Menstrual disorders in adolescents and young adults with eating disorders.

机构信息

Division of Adolescent Medicine, Cohen Children's Medical Center, Northwell Health, 410 Lakeville Road, Suite 108, New Hyde Park, New York 11042, USA; Donald and Barbara Zucker, School of Medicine at Hofstra / Northwell, Hempstead, New York, USA.

Division of Adolescent Medicine, Cohen Children's Medical Center, Northwell Health, 410 Lakeville Road, Suite 108, New Hyde Park, New York 11042, USA; Donald and Barbara Zucker, School of Medicine at Hofstra / Northwell, Hempstead, New York, USA.

出版信息

Curr Probl Pediatr Adolesc Health Care. 2022 Aug;52(8):101240. doi: 10.1016/j.cppeds.2022.101240. Epub 2022 Jul 28.

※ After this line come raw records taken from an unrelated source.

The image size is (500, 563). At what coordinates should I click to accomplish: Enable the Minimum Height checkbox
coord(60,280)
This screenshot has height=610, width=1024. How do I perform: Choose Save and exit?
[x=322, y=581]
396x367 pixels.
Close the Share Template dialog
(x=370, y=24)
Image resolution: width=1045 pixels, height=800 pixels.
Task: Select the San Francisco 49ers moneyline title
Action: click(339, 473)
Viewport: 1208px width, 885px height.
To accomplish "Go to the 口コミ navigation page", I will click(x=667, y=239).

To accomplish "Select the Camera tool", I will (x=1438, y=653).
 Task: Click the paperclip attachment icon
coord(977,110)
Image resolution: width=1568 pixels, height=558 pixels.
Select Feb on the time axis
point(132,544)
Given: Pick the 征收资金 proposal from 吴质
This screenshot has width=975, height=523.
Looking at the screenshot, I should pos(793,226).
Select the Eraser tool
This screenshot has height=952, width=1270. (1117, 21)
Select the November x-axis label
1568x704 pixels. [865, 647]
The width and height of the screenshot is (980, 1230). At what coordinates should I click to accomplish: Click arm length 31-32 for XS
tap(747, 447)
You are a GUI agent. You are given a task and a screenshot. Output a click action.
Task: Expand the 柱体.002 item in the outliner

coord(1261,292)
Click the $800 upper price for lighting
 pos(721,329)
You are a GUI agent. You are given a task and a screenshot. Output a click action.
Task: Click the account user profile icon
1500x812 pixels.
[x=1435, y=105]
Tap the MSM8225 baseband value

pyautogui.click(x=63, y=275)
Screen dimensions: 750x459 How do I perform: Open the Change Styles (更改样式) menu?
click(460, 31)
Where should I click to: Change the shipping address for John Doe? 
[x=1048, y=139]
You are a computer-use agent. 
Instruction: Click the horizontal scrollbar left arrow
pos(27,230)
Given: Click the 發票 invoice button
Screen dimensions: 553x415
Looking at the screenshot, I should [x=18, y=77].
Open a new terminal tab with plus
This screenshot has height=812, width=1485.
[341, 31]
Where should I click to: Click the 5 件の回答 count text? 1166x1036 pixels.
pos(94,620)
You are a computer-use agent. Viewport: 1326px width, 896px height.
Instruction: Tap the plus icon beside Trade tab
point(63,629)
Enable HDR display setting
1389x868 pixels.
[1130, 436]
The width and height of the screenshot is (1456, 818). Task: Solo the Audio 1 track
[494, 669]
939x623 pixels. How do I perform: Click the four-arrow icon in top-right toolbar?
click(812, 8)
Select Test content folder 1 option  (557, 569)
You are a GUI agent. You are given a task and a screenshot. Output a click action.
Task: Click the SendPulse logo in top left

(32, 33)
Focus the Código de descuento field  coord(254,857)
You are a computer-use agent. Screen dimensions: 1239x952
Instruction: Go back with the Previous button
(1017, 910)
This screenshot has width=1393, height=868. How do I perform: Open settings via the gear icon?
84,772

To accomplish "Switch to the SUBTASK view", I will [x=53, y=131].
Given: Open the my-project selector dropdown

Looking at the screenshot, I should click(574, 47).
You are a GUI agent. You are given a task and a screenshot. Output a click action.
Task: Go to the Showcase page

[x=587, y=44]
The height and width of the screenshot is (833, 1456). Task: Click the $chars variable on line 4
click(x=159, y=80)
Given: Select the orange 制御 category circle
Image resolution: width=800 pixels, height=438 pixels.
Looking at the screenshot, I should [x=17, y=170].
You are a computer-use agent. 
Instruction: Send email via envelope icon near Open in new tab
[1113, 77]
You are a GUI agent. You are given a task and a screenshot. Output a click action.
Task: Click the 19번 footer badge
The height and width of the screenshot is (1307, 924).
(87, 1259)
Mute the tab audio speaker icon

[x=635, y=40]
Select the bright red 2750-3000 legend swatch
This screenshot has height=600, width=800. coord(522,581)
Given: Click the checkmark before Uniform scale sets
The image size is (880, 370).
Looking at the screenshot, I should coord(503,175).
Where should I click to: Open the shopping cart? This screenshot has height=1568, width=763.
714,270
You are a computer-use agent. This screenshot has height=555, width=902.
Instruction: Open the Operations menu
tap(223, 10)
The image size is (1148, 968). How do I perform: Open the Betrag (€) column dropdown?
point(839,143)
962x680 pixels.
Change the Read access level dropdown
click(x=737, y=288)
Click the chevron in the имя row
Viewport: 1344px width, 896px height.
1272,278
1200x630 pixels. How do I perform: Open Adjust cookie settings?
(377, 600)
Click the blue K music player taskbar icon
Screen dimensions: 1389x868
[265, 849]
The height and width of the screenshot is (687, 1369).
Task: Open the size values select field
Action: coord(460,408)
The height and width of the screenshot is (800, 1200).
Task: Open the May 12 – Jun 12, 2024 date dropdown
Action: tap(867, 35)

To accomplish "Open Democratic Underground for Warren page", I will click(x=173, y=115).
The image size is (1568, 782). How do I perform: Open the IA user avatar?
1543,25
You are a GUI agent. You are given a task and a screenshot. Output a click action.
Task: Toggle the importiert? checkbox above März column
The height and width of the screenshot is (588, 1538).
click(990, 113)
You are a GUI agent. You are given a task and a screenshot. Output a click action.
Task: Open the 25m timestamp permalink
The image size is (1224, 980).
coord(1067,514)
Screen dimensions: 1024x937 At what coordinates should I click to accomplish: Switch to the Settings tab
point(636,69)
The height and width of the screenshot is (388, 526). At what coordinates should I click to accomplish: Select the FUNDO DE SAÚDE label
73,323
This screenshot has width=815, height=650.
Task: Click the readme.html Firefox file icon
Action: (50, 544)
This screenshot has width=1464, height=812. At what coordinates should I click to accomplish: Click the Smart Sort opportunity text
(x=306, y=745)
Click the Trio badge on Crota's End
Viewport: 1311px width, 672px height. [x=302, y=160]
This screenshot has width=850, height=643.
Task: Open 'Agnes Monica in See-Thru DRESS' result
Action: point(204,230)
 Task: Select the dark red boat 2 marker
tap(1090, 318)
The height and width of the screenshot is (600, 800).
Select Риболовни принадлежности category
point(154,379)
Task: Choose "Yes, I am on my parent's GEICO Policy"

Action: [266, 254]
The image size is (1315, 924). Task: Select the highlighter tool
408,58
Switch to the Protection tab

DOI:10.1016/j.cppeds.2022.101240
PMID:35909056
Abstract

Although amenorrhea is no longer a specific criterion required to make the diagnosis of anorexia nervosa (AN), the relationship between restrictive eating and menstrual status remains important in the diagnosis, treatment, and consequences for patients with eating disorders. Clinicians should understand the relationship between menstrual irregularities and malnutrition due to eating disorders, as it may be possible to intervene sooner if the diagnosis is made earlier. Treatment of AN (in those who are underweight) and atypical AN (in those who are not underweight) is aimed at cessation of restrictive thoughts and behaviors, restoration of appropriate nutrition and weight, and normal functioning of the body. While eating disorder thoughts and behaviors are helped by both therapy and nutrition, regular functioning of the body, including regular menstruation, is linked to both appropriate nutrition and weight. Patients who are not underweight based on their body mass index (BMI) may still have oligo/amenorrhea due to their caloric restriction; thus any patient who has irregular menses should have a detailed dietary evaluation as part of their workup. Timely diagnosis and treatment of patients with eating disorders and amenorrhea is important due to the impact on bone mass accrual for adolescents who have prolonged amenorrhea. Menstrual abnormalities may also be seen in patients with bulimia nervosa (BN).

摘要

尽管闭经不再是诊断神经性厌食症 (AN) 的特定标准,但限制饮食与月经状况之间的关系在饮食障碍患者的诊断、治疗和后果中仍然很重要。临床医生应该了解与饮食紊乱相关的月经不规律和营养不良之间的关系,如果更早地做出诊断,可能更容易进行干预。AN(体重不足的人)和非典型 AN(体重正常的人)的治疗旨在停止限制性的思维和行为,恢复适当的营养和体重,以及身体的正常功能。虽然饮食障碍的思维和行为既可以通过治疗也可以通过营养来改善,但身体的正常功能,包括正常的月经,与适当的营养和体重都有关系。根据体重指数 (BMI) 体重不足的患者可能仍然由于热量限制而出现少经/闭经;因此,任何月经不规律的患者都应该进行详细的饮食评估作为其检查的一部分。由于青春期患者长期闭经会影响骨量积累,因此及时诊断和治疗饮食障碍和闭经患者非常重要。月经异常也可能见于神经性贪食症 (BN) 患者。